**Instrucción 1:** Según el documento fuente que aparece más abajo, ¿cuáles son los únicos puntos en común entre la realidad actual de quien escribe y la habitación y media?

**Documento fuente:**
************
Así es que, si uno se demora en estas cosas, no lo hace necesariamente para obrar de acuerdo con la constitución psicológica de su tierra nativa. A lo mejor el responsable de esta efusión es exactamente lo contrario: la incompatibilidad del presente con el material de los recuerdos. Supongo que la memoria refleja la calidad de la propia realidad en no menor grado que el pensamiento utópico. La realidad que afronto no tiene ninguna relación ni correspondencia con la habitación y media ni con sus habitantes, todo ello ubicado al otro lado del océano y, en la actualidad, inexistente. En lo tocante a alternativas, no se me ocurre nada más diametralmente opuesto que lo que ahora tengo. La diferencia es la que existe entre dos hemisferios, entre el día y la noche, entre un paisaje urbano y una panorámica campestre, entre la muerte y la vida. Los únicos puntos en común son mi cuerpo y una máquina de escribir, aunque ésta de diferente factura y con tipos diferentes.

Supongo que, si hubiera vivido cerca de mis padres durante los últimos doce años de su vida, si hubiera estado a su lado en el momento de su muerte, el contraste entre el día y la noche o entre una calle de una ciudad rusa y un callejón de un pueblo americano no sería tan marcado; la acometida de la memoria cedería el paso a la del pensamiento utópico. El paulatino desgaste habría ido adormeciendo los sentidos y me habría hecho ver la tragedia como un hecho natural y que la dejara detrás de mí como un incidente lógico. Pero pocas cosas hay más fútiles que sopesar las opciones que uno ha tenido de manera retrospectiva; lo bueno de una tragedia artificial es que hace que uno preste atención al artificio. Los pobres suelen utilizarlo todo: yo utilizo mi complejo de culpabilidad.
************
**Material fuente:**

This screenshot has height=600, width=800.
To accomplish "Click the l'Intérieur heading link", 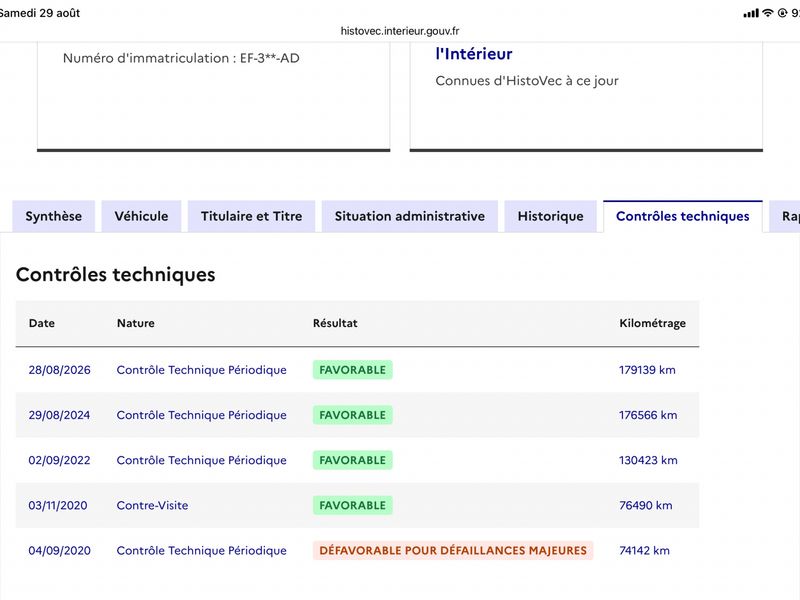I will coord(474,54).
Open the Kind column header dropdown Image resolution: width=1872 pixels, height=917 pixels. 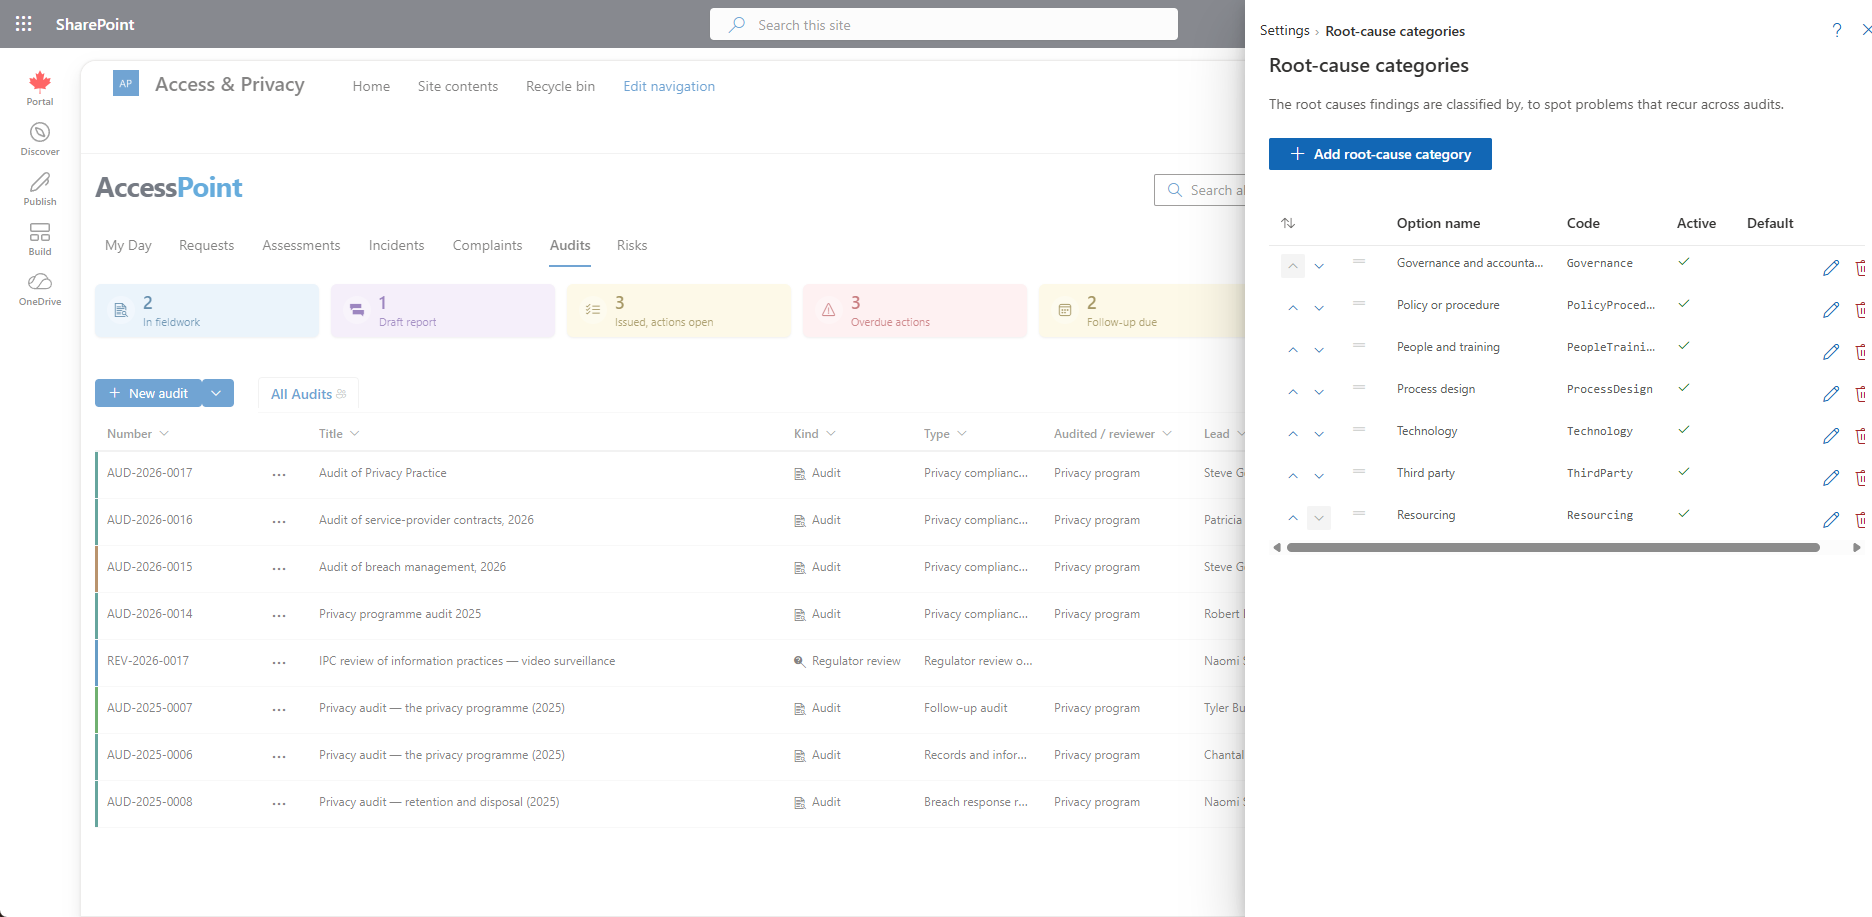pyautogui.click(x=831, y=434)
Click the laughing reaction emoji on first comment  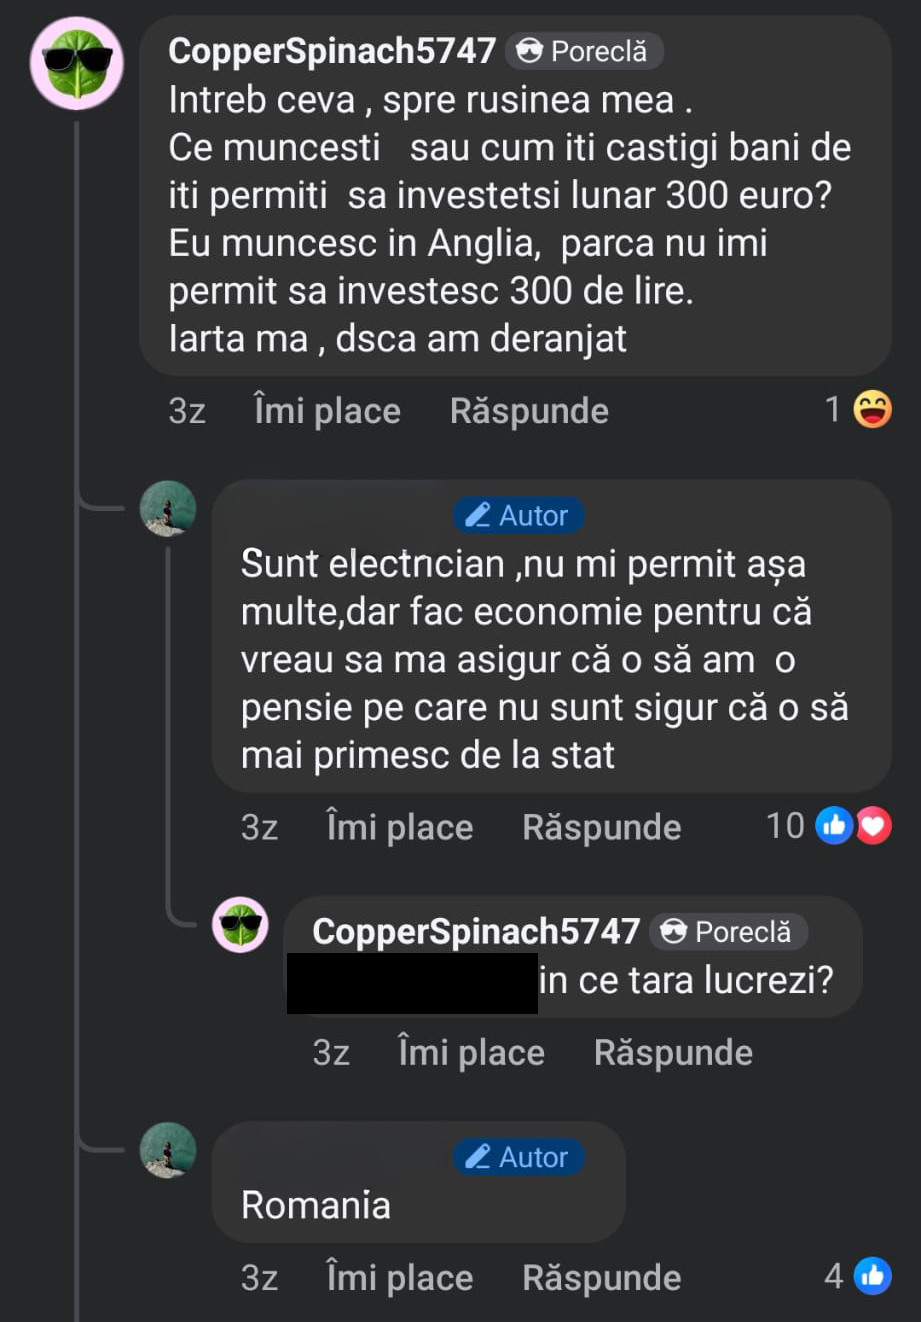coord(872,409)
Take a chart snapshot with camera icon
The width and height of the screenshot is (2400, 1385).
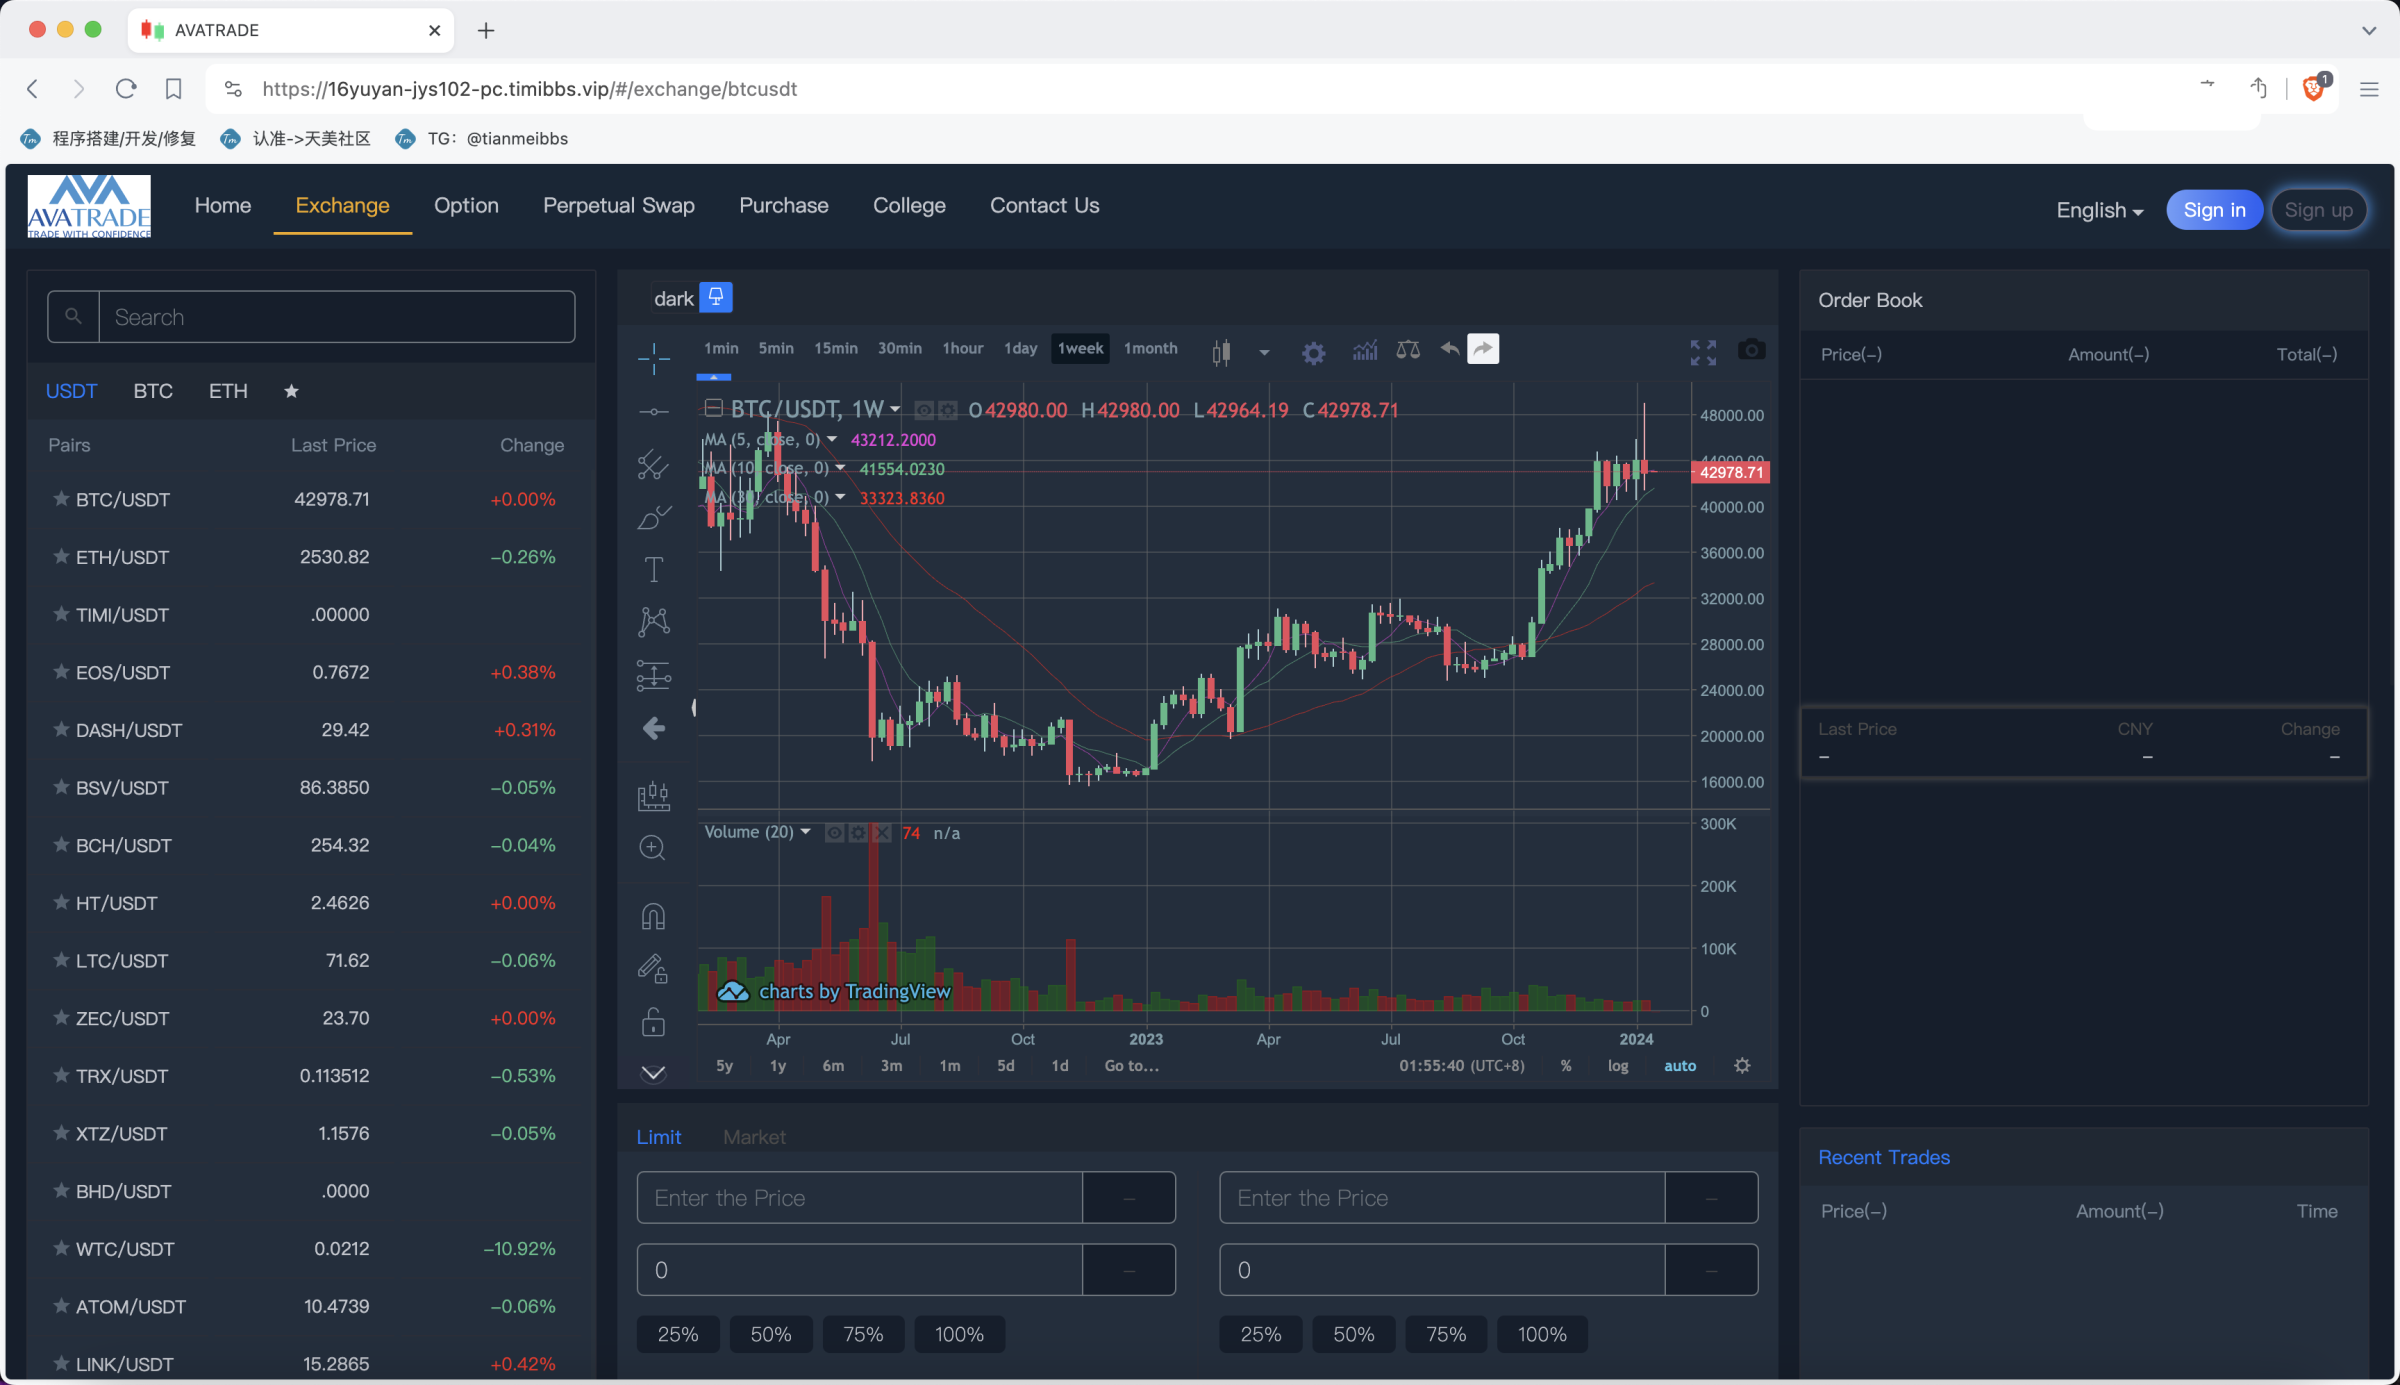(x=1751, y=350)
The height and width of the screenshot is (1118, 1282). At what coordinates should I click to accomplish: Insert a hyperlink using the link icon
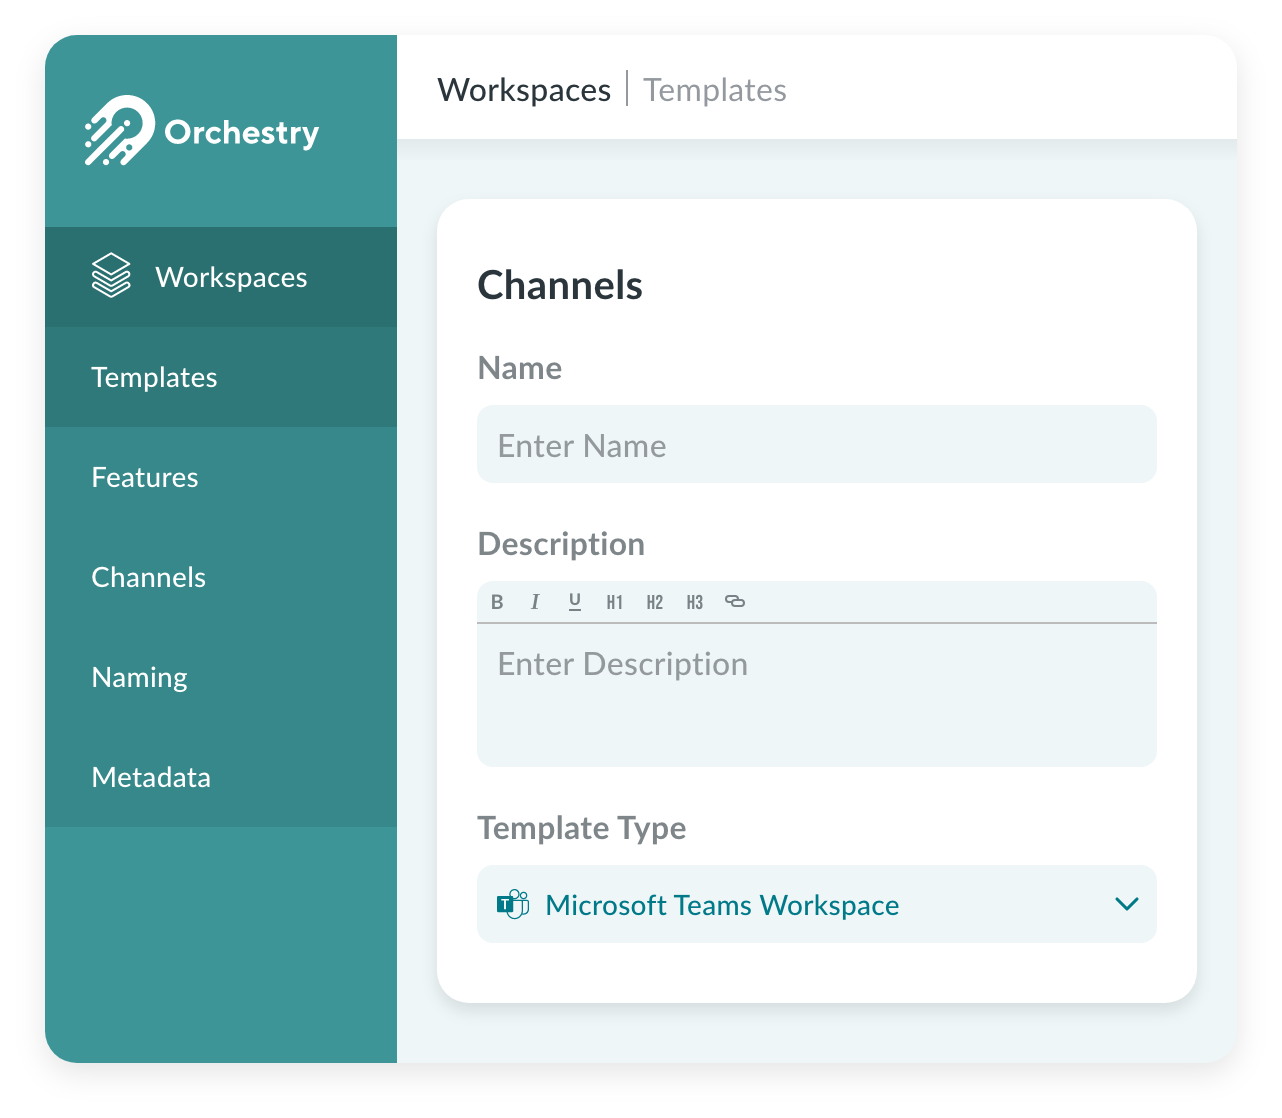pos(735,601)
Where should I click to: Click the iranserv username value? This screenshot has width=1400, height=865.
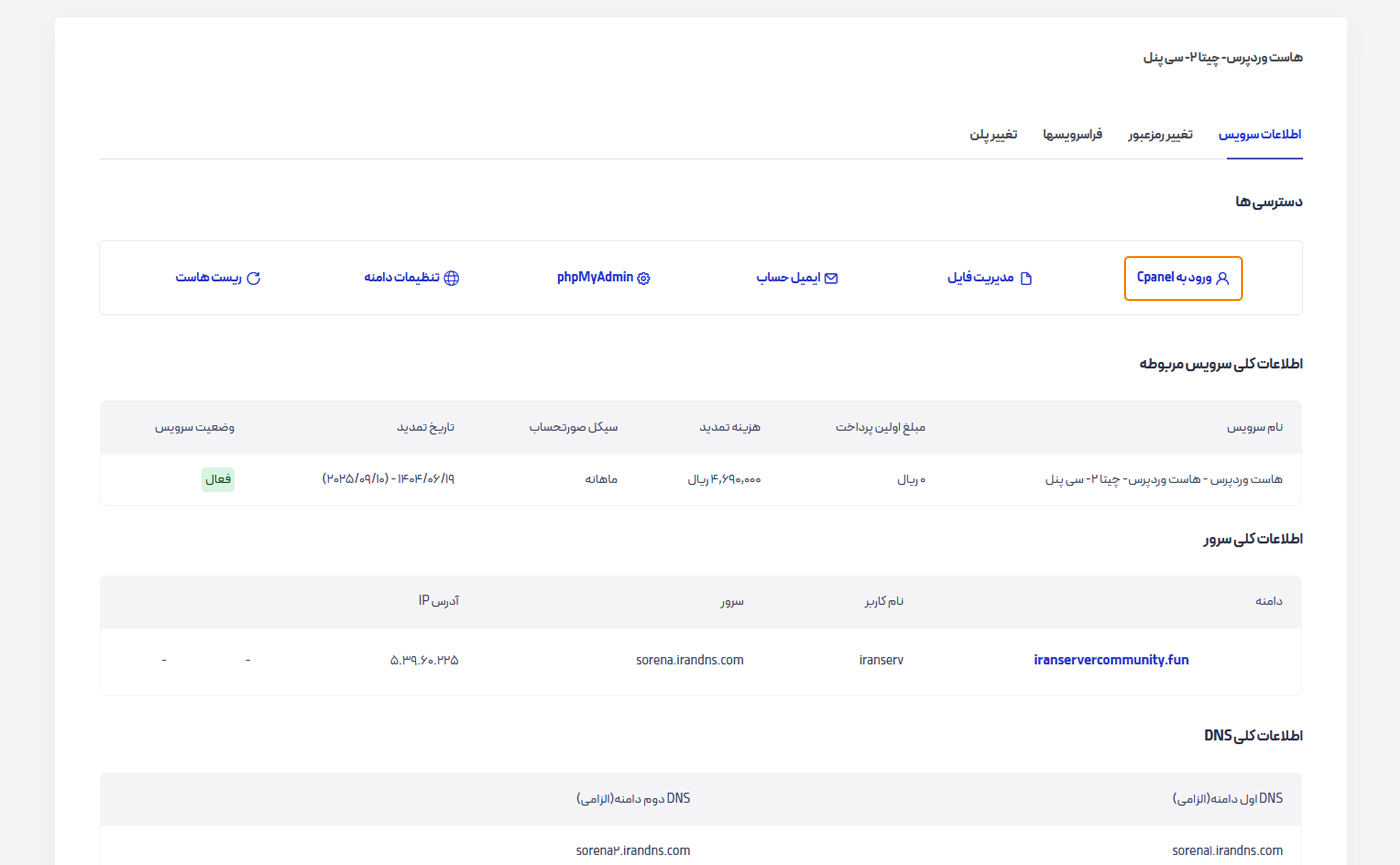[881, 660]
************
**Instrucción 2:** Extrae de los registros cada línea que contenga la cadena "This", teniendo en cuenta mayúsculas y minúsculas.

**Respuesta final 1:** Su cuerpo y una máquina de escribir, aunque esta es de diferente factura y con tipos diferentes.

**Respuesta final 2:**
This screenshot has height=600, width=800.
Where should I click to: Click the iranserv username value? This screenshot has width=1400, height=865.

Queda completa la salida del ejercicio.